▸ SOURCE PASSAGE
· · ·
Friday, April 18, 2008

Loftus- Memories Future

I read the article on the future of memories. It starts off with talking about how our memories can be changed through time and that technology effects everything else, could it affect our memories? They compare the human memory to that of a computer chip: "WC: You might think that computer memory would be a useful analogy for how human memory works. And, to some extent, it is. At first, human memory seems to be a lot like the computer's three versions: type-ahead buffer, RAM and hard disk. We, too, have a sensory buffer called immediate memory, usually seen as a ghostly image of a flashbulb, rather like the keyboard's type-ahead buffer. And we also have working memory, part of which is a short-term memory store much like the computer's RAM. It is also as volatile, because its contents can be lost following a concussion or seizure. The "consolidation" of episodic human memories is a lot like transferring files from RAM to a new file on the hard disk. In humans, the process takes days or weeks to complete, most likely because you have to strengthen synapses into a new pattern.
EL: Unfortunately, the analogy ends there. And, as the adage says, "a little knowledge is a dangerous thing."
· · ·
▸ SOURCE MATERIAL
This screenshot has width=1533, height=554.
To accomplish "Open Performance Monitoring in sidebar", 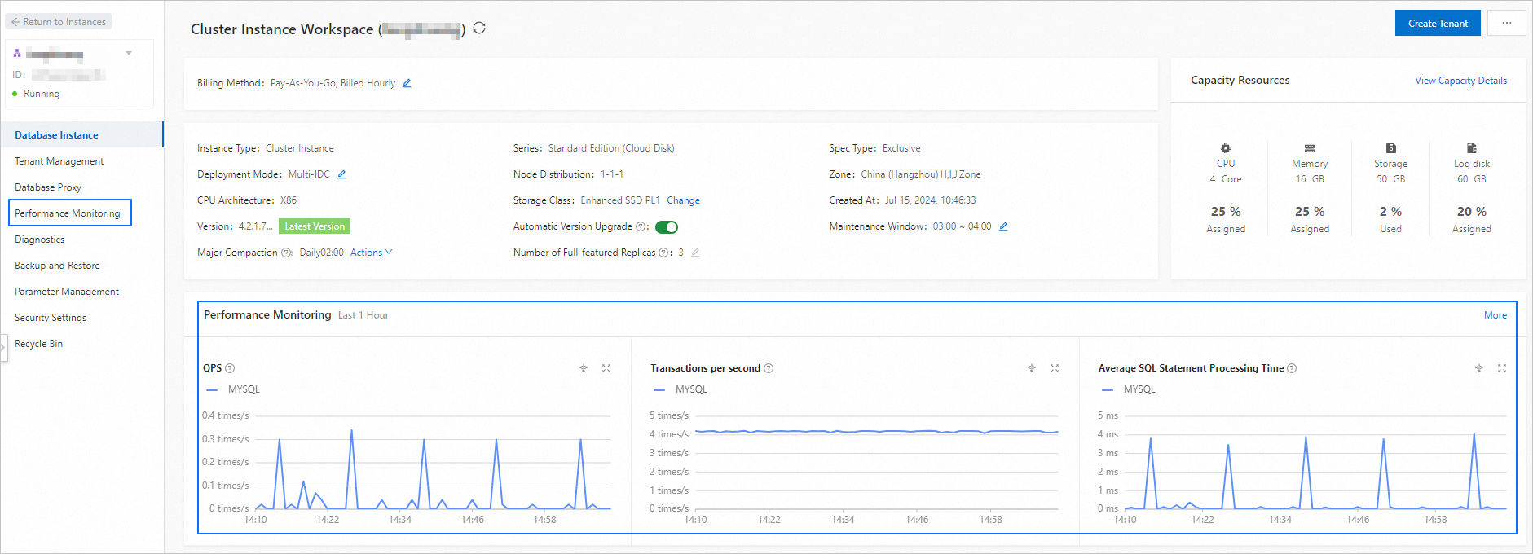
· · ·
▸ PROBLEM 1
Do the following statements agree with the post on the future of memories? Answer yes or no for each, and quote the deciding words of the post.
(a) Immediate memory is likened to the keyboard's type-ahead buffer.
(b) In humans, consolidation is finished within a few hours.
(c) The comparison with computer memory is said to hold well beyond consolidation.
▸ PROBLEM 2
According to the post on the future of memories, what three versions of computer memory does human memory seem to resemble at first?

▸ TASK RESULT 1
(a) Yes: "rather like the keyboard's type-ahead buffer"
(b) No: "In humans, the process takes days or weeks to complete"
(c) No: "Unfortunately, the analogy ends there."

▸ TASK RESULT 2
Type-ahead buffer, RAM and hard disk.